*BRANO DI LETTURA*.
______

Attualmente l'iniziativa si è spostata ad Amman, dove il seminario prosegue con la partecipazione di numerosi leader della resistenza irakena allo scopo di spostare la lotta sul terreno della Nonviolenza.
Della delegazione italiana fanno parte Maurizio fotoreporter di Quaderni Satyagraha, autore del primo rapporto qui in allegato, Carla Biavata dei Berretti Bianchi, Simone, Federico e Martina Pignatti Morano, condirettrice dei Quaderni Satyagraha, che è stata la principale infaticabile organizzatrice di tutta l'iniziativa.
Il mio pensiero e il mio ringraziamento va a questi cari amici che, mentre noi eravamo per lo più nel calduccio delle nostre case a mangiare e fare bagordi, negli stessi giorni hanno intrapreso un difficile e duro lavoro di solidarietà internazionale che li ha esposti al sacrificio e al rischio.
Un saluto e un augurio di pace a tutti per il 2006.
Rocco Altieri direttore di Quaderni Satyagraha.

______

*RIGHE FORNITE*.
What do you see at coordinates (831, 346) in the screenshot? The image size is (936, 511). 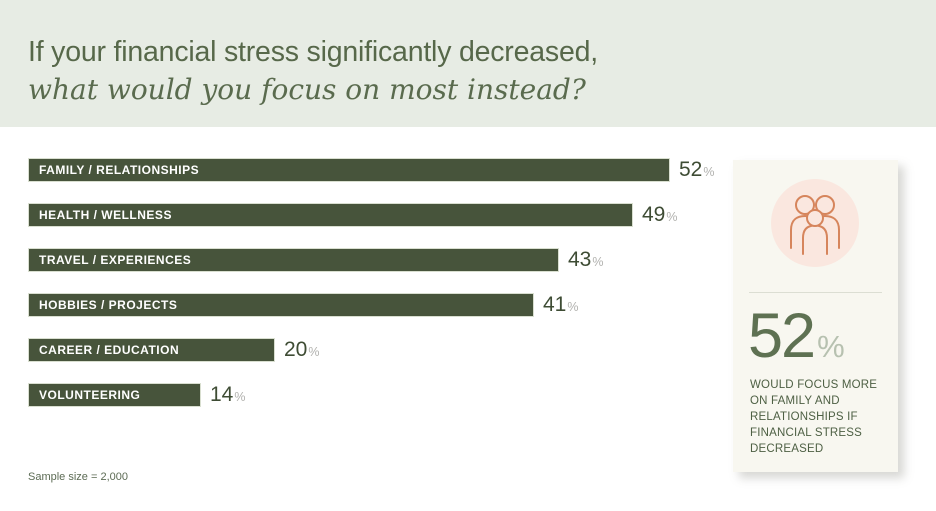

______

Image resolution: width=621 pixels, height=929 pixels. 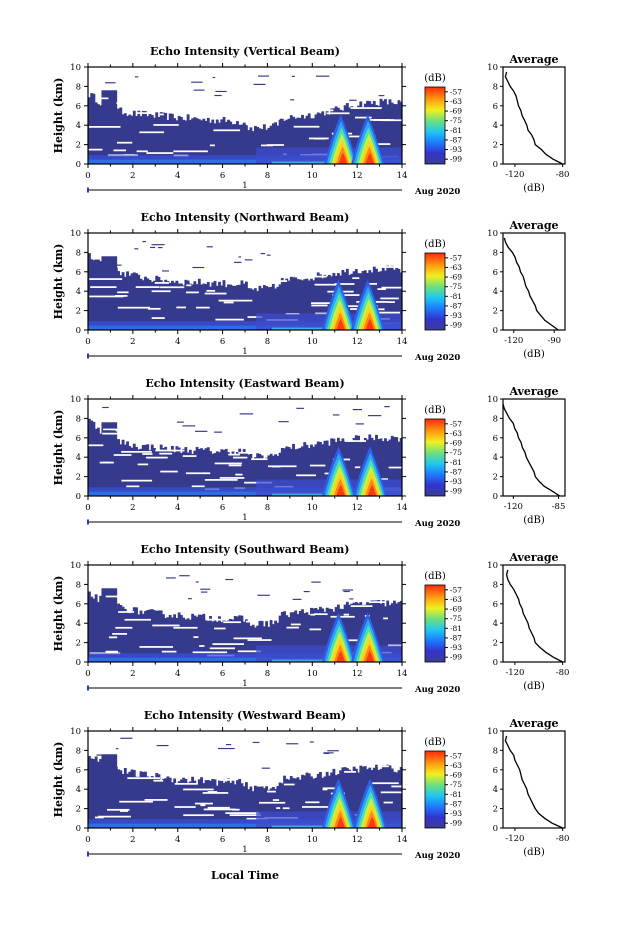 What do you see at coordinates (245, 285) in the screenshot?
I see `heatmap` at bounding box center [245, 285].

______

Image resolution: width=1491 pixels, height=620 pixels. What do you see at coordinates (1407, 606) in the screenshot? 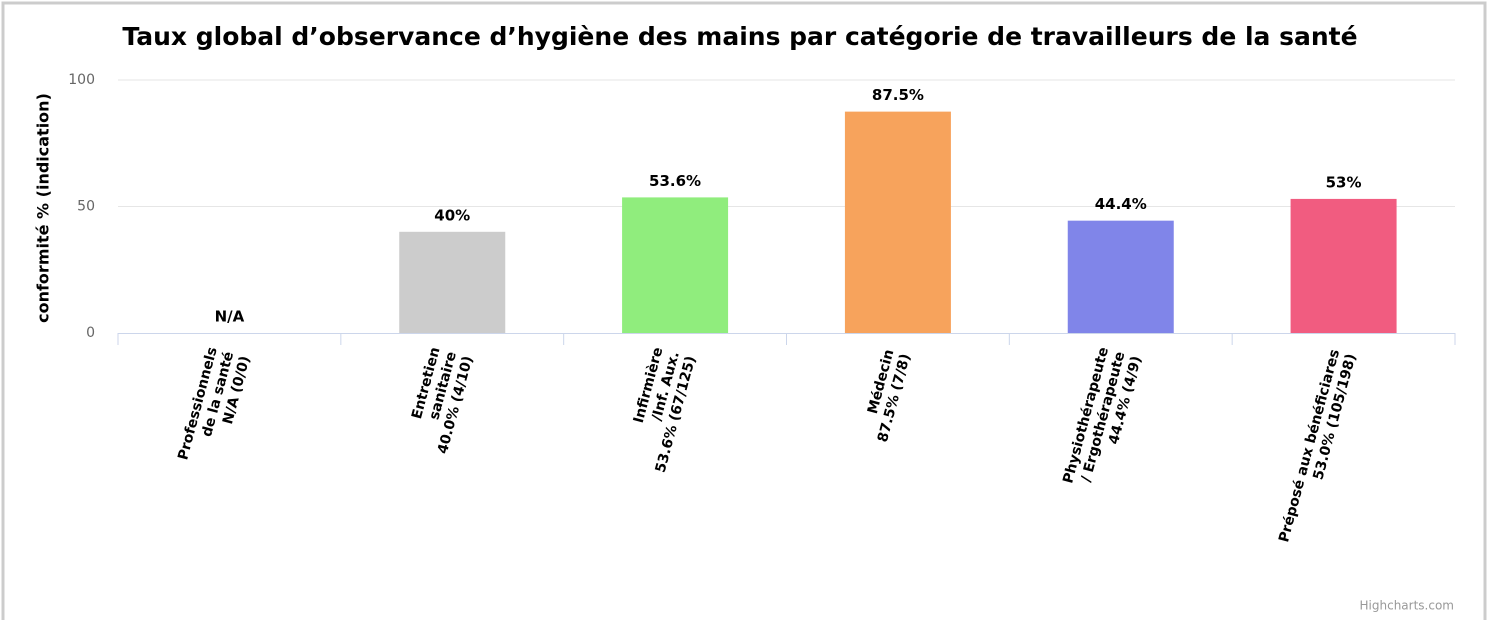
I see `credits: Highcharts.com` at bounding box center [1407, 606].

______

*COMPITI DA SVOLGERE*.
a) Perché, secondo il brano, chi scrive rivolge il proprio pensiero e il proprio ringraziamento agli amici della delegazione? Rispondi in una o due frasi.
b) In quale città si è spostata l'iniziativa di cui parla il brano?
Le righe sono materiale a sé stante, separato dal brano.

*RISPOSTE AI COMPITI*.
a) Perché, mentre gli altri erano per lo più nel calduccio delle proprie case a mangiare e fare bagordi, negli stessi giorni loro hanno intrapreso un difficile e duro lavoro di solidarietà internazionale. Questo lavoro li ha esposti al sacrificio e al rischio.

b) Ad Amman.